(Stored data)
<<<<
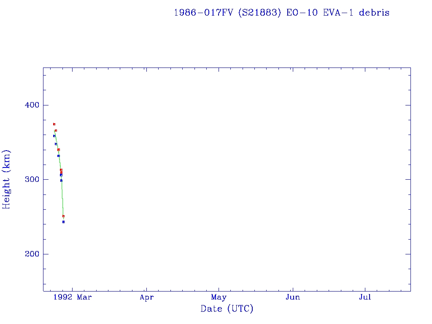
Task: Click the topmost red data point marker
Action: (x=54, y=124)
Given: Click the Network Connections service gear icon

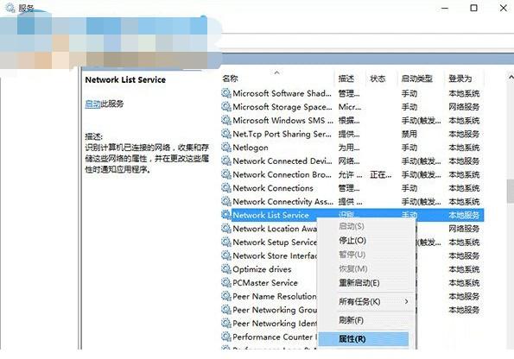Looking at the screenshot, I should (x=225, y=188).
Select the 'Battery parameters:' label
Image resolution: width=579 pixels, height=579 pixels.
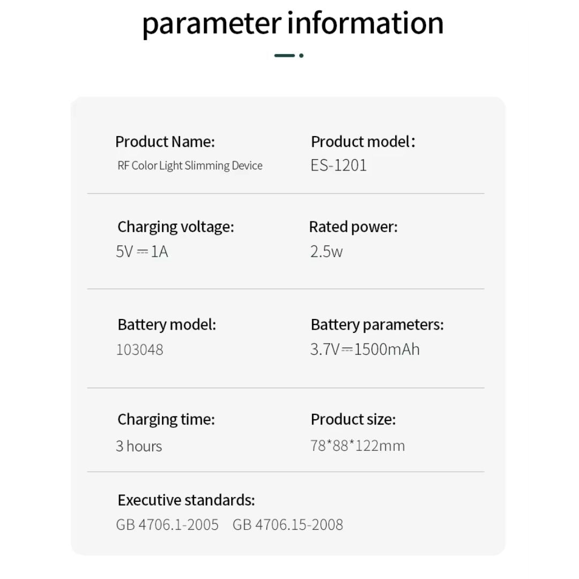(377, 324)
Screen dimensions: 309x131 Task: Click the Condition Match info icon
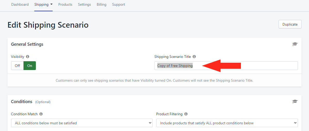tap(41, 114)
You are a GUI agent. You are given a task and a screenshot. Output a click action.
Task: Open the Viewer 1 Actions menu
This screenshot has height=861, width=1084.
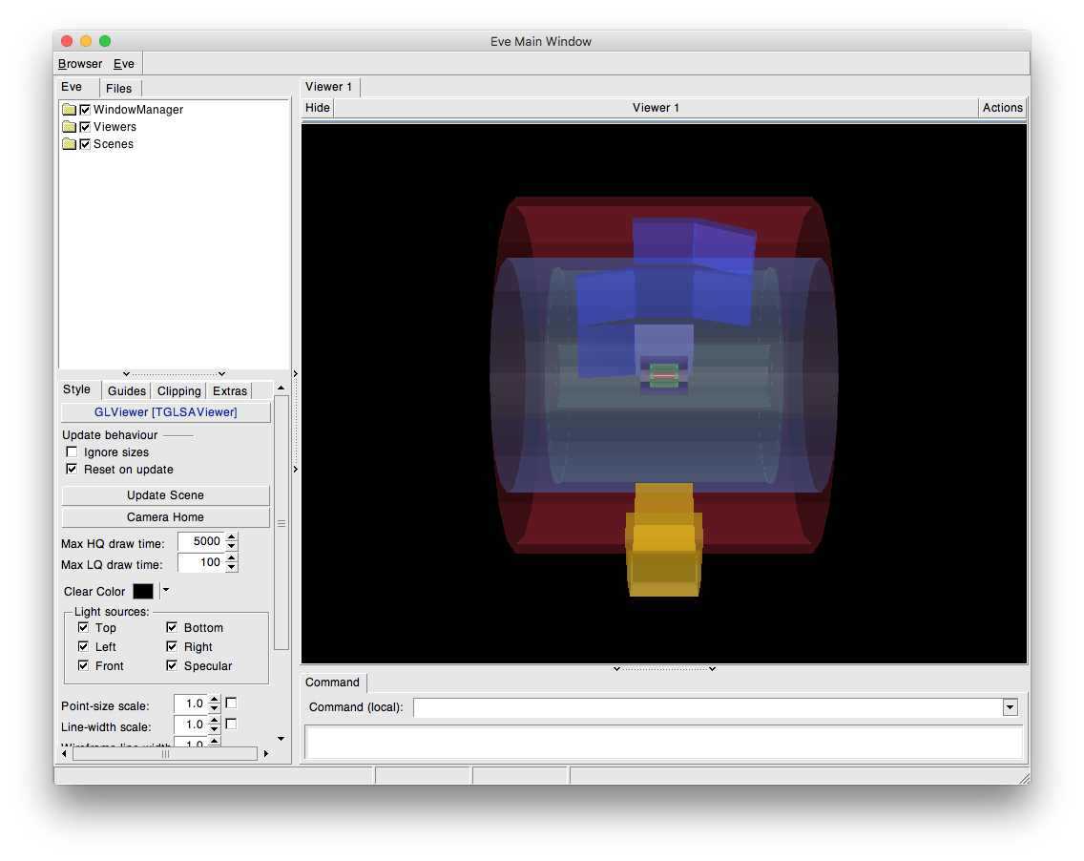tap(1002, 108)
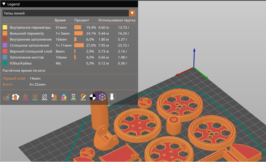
>>>>
ASSIGNED TASK: The lines from the one containing "Task: Open the Viewer 1 Actions menu" to the last line of the records, both included: print exactly those and nothing else, leaving out any pictures.

RESPONSE AREA:
Task: Open the Viewer 1 Actions menu
This screenshot has height=861, width=1084.
tap(1002, 108)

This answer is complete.